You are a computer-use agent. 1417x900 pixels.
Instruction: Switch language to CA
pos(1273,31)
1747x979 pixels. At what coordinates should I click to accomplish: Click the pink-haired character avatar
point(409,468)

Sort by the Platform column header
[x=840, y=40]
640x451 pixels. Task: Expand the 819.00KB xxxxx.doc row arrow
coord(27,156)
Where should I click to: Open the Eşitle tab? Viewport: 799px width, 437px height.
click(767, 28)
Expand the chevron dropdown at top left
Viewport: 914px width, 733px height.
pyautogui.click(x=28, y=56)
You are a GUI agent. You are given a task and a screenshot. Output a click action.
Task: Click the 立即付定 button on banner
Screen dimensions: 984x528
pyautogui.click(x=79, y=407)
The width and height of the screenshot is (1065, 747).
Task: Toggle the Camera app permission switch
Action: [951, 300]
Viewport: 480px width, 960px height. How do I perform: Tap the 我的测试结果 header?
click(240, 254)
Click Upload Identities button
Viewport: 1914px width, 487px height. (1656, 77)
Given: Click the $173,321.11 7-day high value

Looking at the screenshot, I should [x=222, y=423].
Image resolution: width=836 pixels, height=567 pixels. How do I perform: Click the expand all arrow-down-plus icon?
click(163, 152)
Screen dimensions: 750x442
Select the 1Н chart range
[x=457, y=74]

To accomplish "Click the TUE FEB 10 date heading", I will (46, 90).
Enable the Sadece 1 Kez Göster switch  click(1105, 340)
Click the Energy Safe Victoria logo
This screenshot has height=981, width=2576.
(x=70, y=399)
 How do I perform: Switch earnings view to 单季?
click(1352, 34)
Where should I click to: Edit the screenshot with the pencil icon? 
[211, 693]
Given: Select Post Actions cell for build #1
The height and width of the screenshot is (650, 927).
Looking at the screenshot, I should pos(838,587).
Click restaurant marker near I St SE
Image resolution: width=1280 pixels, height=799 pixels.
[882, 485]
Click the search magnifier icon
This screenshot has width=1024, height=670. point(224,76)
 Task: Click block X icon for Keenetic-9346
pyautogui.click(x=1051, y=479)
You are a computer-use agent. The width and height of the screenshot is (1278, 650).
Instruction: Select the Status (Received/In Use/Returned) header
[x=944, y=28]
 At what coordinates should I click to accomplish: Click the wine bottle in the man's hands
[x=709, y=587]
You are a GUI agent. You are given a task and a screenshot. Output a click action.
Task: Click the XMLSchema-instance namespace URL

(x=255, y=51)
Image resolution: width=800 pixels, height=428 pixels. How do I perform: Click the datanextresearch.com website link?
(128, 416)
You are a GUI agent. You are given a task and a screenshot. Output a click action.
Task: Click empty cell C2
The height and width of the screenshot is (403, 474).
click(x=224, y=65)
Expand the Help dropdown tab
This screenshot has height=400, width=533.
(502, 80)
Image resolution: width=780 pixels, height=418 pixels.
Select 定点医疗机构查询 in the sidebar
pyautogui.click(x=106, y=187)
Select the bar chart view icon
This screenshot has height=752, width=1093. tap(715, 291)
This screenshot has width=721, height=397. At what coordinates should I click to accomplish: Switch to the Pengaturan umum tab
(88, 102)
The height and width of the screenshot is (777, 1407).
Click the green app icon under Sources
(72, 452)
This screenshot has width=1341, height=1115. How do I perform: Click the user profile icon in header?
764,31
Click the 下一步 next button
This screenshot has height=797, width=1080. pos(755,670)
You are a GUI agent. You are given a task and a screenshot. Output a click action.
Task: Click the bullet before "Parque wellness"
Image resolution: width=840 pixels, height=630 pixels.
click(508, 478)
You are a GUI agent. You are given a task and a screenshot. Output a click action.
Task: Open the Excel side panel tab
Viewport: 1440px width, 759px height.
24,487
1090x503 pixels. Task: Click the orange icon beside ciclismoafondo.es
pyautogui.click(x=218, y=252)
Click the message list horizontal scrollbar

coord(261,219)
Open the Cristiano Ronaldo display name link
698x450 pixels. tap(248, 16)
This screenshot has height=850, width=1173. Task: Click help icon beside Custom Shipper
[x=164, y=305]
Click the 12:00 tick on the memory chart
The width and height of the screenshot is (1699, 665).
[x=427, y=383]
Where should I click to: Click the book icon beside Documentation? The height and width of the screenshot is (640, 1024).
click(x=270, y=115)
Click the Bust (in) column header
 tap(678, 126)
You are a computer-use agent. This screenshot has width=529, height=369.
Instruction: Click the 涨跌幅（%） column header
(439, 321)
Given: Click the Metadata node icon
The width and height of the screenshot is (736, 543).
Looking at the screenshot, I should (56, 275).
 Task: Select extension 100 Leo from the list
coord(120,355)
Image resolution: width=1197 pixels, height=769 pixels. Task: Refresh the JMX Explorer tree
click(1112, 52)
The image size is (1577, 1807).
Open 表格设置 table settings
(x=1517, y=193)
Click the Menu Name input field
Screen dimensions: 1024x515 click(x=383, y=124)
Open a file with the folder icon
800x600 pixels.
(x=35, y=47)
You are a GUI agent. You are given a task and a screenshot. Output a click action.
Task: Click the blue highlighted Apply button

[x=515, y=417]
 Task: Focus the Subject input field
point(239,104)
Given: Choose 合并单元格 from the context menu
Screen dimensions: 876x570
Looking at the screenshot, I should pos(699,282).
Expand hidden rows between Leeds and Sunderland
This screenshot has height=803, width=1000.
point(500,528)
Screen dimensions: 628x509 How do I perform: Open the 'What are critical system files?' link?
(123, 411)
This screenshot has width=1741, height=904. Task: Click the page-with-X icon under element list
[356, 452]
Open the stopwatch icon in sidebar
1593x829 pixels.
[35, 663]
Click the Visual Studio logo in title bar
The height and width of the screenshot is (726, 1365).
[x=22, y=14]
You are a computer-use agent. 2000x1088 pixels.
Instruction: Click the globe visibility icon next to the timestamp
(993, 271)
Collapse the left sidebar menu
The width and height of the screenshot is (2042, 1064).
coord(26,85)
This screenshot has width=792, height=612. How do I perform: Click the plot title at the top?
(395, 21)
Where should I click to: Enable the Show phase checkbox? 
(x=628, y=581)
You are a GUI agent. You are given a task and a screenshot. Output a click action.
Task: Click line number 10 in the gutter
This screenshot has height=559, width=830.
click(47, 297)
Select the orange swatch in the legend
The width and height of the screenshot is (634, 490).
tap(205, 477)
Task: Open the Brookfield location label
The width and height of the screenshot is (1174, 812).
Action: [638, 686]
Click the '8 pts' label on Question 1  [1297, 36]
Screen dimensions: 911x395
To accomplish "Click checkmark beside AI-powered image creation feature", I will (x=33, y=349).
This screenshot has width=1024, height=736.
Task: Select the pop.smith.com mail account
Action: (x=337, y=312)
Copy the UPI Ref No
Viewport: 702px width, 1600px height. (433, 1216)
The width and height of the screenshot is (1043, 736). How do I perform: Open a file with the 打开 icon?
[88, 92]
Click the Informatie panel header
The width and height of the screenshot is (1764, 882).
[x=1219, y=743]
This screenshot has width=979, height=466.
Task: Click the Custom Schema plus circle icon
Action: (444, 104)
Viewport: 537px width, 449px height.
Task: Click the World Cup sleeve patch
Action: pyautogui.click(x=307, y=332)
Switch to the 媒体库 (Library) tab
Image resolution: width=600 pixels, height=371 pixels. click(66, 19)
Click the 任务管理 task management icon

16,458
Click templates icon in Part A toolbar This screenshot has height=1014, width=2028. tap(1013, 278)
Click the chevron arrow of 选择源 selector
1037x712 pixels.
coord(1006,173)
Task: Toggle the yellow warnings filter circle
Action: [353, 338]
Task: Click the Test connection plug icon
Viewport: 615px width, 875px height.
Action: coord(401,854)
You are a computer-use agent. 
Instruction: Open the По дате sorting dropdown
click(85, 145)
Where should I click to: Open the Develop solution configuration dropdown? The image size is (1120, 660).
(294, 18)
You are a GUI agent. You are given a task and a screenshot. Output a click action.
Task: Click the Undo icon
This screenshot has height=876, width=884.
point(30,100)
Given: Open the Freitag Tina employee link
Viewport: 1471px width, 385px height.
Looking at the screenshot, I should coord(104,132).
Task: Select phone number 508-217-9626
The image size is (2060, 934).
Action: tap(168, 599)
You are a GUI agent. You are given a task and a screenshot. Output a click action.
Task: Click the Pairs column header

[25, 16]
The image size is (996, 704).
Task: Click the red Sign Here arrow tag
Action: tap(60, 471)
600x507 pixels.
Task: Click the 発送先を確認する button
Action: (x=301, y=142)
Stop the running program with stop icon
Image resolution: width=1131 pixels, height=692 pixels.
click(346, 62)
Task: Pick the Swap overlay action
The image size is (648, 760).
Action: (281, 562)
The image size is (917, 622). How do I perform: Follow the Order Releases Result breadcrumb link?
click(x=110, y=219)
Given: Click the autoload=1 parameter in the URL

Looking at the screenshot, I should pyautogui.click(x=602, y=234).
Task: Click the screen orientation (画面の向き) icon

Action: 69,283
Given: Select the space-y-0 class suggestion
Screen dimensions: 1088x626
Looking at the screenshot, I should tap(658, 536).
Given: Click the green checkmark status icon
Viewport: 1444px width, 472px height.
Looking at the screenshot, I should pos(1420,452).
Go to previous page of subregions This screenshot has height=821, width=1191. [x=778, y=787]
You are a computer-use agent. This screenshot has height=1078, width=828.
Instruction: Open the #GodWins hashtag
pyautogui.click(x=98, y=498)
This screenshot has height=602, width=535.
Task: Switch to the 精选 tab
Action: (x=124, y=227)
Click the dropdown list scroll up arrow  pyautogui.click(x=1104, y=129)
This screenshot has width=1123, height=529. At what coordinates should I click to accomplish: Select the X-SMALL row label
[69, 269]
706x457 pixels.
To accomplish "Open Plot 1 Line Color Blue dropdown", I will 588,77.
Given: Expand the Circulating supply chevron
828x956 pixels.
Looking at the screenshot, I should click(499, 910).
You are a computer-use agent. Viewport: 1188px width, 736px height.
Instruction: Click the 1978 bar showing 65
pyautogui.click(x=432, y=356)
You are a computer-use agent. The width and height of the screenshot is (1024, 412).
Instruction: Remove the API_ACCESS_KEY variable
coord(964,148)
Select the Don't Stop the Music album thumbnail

■ Problem requirements ■
Report the lines above that have the word "number" in them.

■ Your response ■
Task: Click line number 10 in the gutter
Task: Select phone number 508-217-9626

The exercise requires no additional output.